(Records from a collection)

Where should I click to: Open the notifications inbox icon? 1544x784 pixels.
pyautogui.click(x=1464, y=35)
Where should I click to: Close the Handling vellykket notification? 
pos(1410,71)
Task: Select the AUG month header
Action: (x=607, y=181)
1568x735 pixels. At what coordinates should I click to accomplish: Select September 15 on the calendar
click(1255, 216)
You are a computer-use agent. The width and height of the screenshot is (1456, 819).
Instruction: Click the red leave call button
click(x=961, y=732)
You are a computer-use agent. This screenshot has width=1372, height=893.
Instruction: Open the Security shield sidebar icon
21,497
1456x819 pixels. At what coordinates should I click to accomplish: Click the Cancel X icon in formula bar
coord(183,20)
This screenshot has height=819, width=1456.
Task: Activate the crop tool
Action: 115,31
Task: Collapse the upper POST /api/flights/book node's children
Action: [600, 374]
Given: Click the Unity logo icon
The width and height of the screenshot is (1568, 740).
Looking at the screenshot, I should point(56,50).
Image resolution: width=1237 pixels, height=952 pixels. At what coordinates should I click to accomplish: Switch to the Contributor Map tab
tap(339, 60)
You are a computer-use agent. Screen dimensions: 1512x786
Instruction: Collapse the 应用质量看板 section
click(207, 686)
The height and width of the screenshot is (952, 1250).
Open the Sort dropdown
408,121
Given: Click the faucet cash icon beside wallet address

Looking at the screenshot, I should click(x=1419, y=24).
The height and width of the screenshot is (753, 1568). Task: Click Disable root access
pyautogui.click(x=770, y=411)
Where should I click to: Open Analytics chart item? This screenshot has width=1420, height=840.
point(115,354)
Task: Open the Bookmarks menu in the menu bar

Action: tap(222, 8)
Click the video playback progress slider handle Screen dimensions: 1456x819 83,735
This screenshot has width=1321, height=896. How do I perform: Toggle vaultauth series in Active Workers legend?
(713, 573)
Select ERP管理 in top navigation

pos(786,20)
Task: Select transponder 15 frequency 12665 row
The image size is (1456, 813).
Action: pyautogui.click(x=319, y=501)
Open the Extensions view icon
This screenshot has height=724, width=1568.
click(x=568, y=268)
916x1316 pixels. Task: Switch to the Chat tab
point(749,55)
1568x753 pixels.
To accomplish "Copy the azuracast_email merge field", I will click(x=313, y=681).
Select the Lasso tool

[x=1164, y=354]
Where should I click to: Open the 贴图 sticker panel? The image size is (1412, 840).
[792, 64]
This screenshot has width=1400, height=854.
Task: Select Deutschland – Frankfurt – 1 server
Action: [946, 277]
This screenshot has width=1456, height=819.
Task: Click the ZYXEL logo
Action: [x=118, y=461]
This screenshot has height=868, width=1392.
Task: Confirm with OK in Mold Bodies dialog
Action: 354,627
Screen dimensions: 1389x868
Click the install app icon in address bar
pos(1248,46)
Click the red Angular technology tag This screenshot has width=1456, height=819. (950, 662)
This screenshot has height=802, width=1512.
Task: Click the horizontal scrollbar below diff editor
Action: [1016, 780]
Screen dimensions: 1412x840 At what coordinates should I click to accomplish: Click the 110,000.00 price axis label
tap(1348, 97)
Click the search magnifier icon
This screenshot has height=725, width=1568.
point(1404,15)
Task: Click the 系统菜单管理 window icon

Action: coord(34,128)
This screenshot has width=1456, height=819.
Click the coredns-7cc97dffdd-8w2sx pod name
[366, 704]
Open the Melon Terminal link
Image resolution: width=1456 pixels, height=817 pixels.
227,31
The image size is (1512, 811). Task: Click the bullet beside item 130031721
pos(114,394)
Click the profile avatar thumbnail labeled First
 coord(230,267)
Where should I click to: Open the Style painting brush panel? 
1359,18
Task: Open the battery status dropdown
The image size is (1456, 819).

== Problem to solve ==
All that is needed is the exact run of lines above from the line containing "1456x819 pixels. At" through the line containing "Given: Click the Unity logo icon", both of them included.

== Worked solution ==
1456x819 pixels. At what coordinates should I click to accomplish: Click the Cancel X icon in formula bar
coord(183,20)
This screenshot has height=819, width=1456.
Task: Activate the crop tool
Action: 115,31
Task: Collapse the upper POST /api/flights/book node's children
Action: [600, 374]
Given: Click the Unity logo icon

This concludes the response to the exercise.